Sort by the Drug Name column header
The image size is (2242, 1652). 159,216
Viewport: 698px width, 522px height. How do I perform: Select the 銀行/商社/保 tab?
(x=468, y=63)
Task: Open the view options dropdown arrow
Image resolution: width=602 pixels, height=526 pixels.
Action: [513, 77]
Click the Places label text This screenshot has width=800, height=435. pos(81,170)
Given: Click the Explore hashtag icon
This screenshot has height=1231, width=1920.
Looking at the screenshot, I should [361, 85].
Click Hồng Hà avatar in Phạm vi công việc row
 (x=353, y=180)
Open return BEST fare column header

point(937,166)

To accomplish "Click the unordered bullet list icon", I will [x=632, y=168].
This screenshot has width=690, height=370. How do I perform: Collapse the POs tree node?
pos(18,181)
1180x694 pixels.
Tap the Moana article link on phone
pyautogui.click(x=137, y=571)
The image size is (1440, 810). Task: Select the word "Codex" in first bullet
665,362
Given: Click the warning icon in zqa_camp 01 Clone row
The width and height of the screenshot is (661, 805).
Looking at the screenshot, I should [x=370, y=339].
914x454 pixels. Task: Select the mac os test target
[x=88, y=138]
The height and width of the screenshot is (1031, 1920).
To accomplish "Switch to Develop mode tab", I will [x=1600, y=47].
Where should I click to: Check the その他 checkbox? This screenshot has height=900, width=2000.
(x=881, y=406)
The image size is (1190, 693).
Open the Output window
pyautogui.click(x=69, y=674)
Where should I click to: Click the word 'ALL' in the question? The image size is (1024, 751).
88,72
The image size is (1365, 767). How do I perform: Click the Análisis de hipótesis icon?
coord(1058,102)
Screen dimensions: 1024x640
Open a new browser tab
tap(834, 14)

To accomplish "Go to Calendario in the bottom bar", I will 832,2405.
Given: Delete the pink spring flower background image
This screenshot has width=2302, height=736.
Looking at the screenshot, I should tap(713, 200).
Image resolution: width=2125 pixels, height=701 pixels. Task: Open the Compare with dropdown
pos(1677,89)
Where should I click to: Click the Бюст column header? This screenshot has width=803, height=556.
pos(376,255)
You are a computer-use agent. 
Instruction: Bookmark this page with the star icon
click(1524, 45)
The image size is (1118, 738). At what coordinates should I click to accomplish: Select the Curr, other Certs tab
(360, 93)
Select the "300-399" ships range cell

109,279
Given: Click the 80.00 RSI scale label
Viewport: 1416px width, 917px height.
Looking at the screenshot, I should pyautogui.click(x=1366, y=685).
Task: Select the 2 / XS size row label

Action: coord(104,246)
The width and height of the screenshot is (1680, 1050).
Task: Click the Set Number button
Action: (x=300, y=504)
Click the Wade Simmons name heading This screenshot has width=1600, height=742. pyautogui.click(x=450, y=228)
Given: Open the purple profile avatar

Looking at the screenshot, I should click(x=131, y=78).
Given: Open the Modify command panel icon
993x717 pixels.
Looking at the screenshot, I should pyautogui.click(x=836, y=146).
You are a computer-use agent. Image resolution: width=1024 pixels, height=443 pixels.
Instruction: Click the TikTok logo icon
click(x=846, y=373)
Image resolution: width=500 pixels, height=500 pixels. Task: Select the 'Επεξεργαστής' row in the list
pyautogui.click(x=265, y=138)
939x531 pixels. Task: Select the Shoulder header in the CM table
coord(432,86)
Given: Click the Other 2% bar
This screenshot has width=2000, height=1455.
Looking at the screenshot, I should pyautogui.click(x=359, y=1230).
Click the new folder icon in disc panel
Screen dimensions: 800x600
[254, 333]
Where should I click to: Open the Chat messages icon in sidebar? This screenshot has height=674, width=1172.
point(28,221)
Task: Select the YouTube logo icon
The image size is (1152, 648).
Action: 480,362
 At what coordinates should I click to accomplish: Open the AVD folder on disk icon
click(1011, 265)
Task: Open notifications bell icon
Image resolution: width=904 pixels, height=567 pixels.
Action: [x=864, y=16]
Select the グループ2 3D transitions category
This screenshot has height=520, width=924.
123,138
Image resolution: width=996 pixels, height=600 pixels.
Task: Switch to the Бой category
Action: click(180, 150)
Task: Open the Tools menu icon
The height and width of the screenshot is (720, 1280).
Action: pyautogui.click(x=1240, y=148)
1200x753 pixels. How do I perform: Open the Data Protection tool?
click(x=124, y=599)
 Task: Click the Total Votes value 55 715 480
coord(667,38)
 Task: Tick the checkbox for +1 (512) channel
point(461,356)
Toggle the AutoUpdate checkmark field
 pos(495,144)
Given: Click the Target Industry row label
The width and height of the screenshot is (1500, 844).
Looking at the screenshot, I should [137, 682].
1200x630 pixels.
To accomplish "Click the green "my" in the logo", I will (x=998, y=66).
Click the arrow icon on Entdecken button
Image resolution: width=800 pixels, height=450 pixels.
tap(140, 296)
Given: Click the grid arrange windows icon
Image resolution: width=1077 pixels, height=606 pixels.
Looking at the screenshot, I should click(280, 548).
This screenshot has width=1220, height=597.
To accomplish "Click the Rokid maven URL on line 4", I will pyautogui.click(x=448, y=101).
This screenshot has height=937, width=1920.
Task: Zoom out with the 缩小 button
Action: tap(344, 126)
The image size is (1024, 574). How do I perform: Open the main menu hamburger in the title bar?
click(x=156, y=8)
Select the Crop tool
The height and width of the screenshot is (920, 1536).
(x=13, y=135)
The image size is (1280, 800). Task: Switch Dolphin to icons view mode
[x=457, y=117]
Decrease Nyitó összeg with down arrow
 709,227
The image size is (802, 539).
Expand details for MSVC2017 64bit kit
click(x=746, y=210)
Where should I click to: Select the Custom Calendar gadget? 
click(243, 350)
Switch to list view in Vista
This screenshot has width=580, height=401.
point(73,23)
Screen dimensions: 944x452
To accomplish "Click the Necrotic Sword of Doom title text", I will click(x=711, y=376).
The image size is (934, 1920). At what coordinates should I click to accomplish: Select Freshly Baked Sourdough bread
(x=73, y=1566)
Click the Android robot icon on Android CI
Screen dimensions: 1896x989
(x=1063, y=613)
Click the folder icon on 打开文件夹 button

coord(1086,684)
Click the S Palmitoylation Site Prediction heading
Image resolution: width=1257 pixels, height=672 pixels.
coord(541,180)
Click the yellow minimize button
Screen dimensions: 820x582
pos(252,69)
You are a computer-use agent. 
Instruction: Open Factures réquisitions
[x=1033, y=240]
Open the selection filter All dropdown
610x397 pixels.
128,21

════

=== WORK INSTRUCTIONS ===
When a line of the data holds the string "text", pick it out and copy it.

=== RESPONSE AREA ===
Click the Places label text This screenshot has width=800, height=435. pos(81,170)
To accomplish "Click the Necrotic Sword of Doom title text", I will click(x=711, y=376).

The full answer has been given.